* **Task 1**:
According to the article on Mineral Bluff, Georgia, in which census did Mineral Bluff first appear as a town?
* **Task 2**:
Resume the article on Mineral Bluff, Georgia, starting after its final sentence.
---------- Supplied passage ----------
Mineral Bluff is a census-designated place and unincorporated community located in Fannin County in the U.S. state of Georgia. Its population was 223 as of the 2020 census. The community is situated 6 mi northeast of the city of Blue Ridge, the county seat, 80 mi east of Chattanooga, Tennessee, and 100 mi north of Atlanta.

==Demographics==

Mineral Bluff first appeared as a town in the 1890 U.S. Census. It was disincorporated prior to the 2000 U.S. census and reappeared as a census designated place in the 2010 U.S. census.

Historical population
| Census | Pop. | Note | %± |
| 1890 | 75 |  | — |
| 1900 | 158 |  | 110.7% |
| 1910 | 338 |  | 113.9% |
| 1920 | 226 |  | −33.1% |
| 1930 | 229 |  | 1.3% |
| 1940 | 181 |  | −21.0% |
| 1950 | 209 |  | 15.5% |
| 1960 | 149 |  | −28.7% |
| 1970 | 119 |  | −20.1% |
| 1980 | 130 |  | 9.2% |
| 1990 | 163 |  | 25.4% |
| 2010 | 150 |  | — |
| 2020 | 223 |  | 48.7% |
U.S. Decennial Census 1850-1870 1870-1880 1890-1910 1920-1930 1940 1950 1960 1970 1980 1990 2000 2010 2020

===2020 Census===

Mineral Bluff, Georgia – Racial and ethnic composition Note: the US Census treats Hispanic/Latino as an ethnic category. This table excludes Latinos from the racial categories and assigns them to a separate category. Hispanics/Latinos may be of any race.
---------- Data excerpts ----------
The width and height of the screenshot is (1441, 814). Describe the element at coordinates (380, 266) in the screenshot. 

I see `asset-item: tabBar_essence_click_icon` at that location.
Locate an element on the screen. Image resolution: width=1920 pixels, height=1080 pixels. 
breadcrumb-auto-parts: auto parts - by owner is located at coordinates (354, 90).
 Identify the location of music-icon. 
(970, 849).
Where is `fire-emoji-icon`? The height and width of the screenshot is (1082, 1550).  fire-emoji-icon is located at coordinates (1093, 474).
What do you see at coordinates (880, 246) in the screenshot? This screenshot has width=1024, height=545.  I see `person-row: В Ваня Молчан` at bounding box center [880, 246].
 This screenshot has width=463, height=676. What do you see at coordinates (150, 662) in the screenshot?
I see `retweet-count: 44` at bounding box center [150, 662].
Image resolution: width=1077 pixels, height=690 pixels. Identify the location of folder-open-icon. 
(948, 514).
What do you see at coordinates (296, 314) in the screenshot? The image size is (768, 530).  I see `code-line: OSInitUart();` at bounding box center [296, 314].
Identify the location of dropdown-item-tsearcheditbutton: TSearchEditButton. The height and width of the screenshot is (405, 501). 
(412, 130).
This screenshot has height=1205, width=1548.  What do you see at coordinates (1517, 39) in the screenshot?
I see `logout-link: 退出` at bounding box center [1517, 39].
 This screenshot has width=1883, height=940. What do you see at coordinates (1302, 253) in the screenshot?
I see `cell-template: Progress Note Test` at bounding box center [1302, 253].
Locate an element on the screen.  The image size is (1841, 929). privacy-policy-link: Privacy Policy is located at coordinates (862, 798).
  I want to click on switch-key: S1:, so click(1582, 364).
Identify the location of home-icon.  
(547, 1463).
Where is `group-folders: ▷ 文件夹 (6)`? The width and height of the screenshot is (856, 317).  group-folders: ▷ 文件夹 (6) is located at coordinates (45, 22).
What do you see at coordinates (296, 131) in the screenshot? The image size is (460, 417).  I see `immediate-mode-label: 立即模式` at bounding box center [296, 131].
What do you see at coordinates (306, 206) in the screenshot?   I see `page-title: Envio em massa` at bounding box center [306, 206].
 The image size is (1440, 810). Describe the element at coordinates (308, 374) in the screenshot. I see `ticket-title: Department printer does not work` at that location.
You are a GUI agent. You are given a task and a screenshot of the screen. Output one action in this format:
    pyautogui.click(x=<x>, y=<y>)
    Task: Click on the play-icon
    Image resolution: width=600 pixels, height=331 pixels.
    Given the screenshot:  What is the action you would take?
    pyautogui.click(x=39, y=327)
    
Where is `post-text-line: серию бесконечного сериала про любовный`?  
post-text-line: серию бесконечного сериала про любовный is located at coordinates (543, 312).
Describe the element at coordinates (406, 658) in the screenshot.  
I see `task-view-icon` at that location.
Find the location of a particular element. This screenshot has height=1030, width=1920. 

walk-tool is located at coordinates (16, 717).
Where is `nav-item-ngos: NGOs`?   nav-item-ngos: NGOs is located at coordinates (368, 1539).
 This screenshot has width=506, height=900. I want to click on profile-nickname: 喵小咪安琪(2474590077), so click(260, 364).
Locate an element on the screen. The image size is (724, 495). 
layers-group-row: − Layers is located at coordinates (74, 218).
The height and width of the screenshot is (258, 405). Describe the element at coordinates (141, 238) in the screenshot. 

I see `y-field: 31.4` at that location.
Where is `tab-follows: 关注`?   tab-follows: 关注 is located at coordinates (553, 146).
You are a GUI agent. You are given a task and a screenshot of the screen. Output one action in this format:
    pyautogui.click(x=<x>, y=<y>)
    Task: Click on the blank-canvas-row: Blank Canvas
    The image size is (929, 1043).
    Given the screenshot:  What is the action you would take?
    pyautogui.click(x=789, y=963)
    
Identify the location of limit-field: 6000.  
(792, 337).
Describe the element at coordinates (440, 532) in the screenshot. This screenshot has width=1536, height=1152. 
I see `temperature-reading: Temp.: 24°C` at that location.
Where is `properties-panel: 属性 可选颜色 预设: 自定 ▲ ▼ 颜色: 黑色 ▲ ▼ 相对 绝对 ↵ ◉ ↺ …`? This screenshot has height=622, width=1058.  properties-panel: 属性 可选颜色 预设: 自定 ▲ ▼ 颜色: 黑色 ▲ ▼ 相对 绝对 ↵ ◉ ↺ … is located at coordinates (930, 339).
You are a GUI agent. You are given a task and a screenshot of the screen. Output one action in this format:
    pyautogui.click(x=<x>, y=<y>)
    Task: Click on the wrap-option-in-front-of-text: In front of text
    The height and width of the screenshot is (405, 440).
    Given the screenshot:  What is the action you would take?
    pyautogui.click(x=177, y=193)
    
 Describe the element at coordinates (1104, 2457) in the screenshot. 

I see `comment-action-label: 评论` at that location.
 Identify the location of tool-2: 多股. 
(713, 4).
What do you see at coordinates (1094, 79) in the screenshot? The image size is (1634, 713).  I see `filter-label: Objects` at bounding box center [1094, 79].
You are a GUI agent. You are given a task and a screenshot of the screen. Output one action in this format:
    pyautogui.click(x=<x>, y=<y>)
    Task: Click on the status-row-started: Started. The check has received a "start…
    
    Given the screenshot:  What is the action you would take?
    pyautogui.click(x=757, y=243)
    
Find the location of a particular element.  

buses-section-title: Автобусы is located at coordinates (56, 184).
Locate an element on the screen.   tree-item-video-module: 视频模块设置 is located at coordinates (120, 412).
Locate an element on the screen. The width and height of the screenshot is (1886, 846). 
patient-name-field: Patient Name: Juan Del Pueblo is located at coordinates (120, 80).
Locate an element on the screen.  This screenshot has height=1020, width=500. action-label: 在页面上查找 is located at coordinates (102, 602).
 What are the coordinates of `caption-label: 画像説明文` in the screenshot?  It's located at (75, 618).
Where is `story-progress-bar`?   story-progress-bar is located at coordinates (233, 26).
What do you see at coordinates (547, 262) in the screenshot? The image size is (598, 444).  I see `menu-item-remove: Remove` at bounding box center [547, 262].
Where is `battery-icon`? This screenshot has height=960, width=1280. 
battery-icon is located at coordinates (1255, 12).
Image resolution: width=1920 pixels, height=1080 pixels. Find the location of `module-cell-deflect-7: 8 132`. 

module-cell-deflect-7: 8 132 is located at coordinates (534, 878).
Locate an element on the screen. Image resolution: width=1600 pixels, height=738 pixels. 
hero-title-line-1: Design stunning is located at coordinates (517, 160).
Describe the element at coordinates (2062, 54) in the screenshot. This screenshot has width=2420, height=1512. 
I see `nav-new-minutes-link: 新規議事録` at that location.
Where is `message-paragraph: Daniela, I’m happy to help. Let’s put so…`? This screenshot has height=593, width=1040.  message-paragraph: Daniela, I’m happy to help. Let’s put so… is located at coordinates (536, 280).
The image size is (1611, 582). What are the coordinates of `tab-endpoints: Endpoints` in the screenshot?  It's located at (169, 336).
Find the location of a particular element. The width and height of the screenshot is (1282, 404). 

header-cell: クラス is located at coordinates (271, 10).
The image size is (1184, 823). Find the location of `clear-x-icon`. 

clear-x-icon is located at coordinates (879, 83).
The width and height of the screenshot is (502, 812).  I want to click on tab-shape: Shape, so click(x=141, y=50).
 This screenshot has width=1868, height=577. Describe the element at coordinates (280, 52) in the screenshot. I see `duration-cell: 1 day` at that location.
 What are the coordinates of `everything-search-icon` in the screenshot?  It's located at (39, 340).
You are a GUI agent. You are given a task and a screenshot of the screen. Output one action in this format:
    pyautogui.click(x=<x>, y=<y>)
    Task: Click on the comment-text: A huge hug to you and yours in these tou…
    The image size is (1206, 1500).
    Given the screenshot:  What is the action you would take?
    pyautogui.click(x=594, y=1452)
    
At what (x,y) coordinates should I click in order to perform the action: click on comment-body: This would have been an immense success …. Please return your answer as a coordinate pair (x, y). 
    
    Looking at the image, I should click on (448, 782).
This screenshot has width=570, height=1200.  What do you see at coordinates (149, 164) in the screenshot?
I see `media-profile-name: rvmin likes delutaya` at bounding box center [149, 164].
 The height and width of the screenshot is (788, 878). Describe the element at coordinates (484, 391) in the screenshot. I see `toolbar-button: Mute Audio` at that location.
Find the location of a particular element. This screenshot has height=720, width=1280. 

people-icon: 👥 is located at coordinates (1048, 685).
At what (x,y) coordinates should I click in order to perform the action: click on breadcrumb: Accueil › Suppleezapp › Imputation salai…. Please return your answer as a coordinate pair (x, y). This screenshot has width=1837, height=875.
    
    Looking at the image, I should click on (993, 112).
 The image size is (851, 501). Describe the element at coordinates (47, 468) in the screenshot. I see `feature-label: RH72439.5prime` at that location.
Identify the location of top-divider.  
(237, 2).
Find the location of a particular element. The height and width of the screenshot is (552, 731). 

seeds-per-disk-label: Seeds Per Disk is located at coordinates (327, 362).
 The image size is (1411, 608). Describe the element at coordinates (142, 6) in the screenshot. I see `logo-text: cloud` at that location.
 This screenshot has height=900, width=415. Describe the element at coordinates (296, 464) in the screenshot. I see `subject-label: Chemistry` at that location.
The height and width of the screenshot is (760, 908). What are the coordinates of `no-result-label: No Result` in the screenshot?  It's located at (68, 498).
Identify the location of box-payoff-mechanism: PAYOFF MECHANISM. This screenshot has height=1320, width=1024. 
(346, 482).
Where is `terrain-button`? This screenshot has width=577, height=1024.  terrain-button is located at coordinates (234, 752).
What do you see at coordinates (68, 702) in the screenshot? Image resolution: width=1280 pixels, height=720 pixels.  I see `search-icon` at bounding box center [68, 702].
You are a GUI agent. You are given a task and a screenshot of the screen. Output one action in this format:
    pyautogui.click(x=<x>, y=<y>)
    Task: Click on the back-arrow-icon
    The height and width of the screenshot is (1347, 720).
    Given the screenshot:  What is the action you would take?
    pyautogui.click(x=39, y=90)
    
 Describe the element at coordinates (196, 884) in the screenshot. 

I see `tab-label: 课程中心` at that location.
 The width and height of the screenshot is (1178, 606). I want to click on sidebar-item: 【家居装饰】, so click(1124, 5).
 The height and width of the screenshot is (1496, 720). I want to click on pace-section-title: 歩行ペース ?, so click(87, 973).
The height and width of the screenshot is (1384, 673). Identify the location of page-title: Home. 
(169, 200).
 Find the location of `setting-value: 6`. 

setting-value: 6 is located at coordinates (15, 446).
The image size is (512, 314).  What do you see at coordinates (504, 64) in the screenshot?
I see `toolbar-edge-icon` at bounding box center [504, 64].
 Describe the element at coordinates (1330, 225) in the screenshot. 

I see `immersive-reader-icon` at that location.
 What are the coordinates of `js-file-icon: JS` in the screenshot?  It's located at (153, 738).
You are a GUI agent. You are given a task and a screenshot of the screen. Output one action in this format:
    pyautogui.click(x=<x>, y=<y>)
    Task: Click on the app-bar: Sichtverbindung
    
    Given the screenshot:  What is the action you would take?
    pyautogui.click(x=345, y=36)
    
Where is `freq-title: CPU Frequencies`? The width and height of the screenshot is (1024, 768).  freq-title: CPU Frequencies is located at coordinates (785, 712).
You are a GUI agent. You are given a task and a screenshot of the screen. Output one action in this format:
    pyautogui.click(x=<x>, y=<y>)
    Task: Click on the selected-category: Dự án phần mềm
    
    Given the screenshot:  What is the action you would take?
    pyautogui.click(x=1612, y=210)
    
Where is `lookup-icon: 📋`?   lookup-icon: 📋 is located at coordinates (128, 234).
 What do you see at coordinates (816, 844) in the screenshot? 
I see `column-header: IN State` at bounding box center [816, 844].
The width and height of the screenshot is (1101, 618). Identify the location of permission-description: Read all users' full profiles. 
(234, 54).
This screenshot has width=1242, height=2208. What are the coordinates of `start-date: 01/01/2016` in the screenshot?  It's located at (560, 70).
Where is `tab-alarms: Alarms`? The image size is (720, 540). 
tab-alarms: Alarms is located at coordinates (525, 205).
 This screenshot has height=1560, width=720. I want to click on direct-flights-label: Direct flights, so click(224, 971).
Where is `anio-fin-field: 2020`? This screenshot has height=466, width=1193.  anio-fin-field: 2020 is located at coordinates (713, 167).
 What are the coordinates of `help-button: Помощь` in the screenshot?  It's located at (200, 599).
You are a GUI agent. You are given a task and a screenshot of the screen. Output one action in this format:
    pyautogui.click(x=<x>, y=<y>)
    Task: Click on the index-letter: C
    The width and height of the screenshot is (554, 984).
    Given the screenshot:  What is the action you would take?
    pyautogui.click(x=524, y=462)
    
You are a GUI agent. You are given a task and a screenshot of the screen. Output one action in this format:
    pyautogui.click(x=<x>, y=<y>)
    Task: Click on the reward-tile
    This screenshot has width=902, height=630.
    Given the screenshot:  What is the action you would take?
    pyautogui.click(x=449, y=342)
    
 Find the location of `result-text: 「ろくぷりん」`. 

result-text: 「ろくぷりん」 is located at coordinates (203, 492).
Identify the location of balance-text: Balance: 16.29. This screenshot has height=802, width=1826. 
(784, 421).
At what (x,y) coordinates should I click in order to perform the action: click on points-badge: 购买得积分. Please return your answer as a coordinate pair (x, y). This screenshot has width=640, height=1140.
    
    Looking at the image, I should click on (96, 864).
----------
* **Response 1**:
The 1890 U.S. Census.

* **Response 2**:
| Race / Ethnicity (NH = Non-Hispanic) | Pop 2010 | Pop 2020 | % 2010 | % 2020 |
|---|---|---|---|---|
| White alone (NH) | 148 | 195 | 98.67% | 87.44% |
| Black or African American alone (NH) | 0 | 0 | 0.00% | 0.00% |
| Native American or Alaska Native alone (NH) | 0 | 0 | 0.00% | 0.00% |
| Asian alone (NH) | 1 | 1 | 0.67% | 0.45% |
| Pacific Islander alone (NH) | 0 | 0 | 0.00% | 0.00% |
| Some Other Race alone (NH) | 0 | 3 | 0.00% | 1.35% |
| Mixed Race or Multi-Racial (NH) | 1 | 23 | 0.67% | 10.31% |
| Hispanic or Latino (any race) | 0 | 1 | 0.00% | 0.45% |
| Total | 150 | 223 | 100.00% | 100.00% |

==History==
Prior to European colonization, the area that is now Mineral Bluff was inhabited by the Cherokee people and other Indigenous peoples for thousands of years.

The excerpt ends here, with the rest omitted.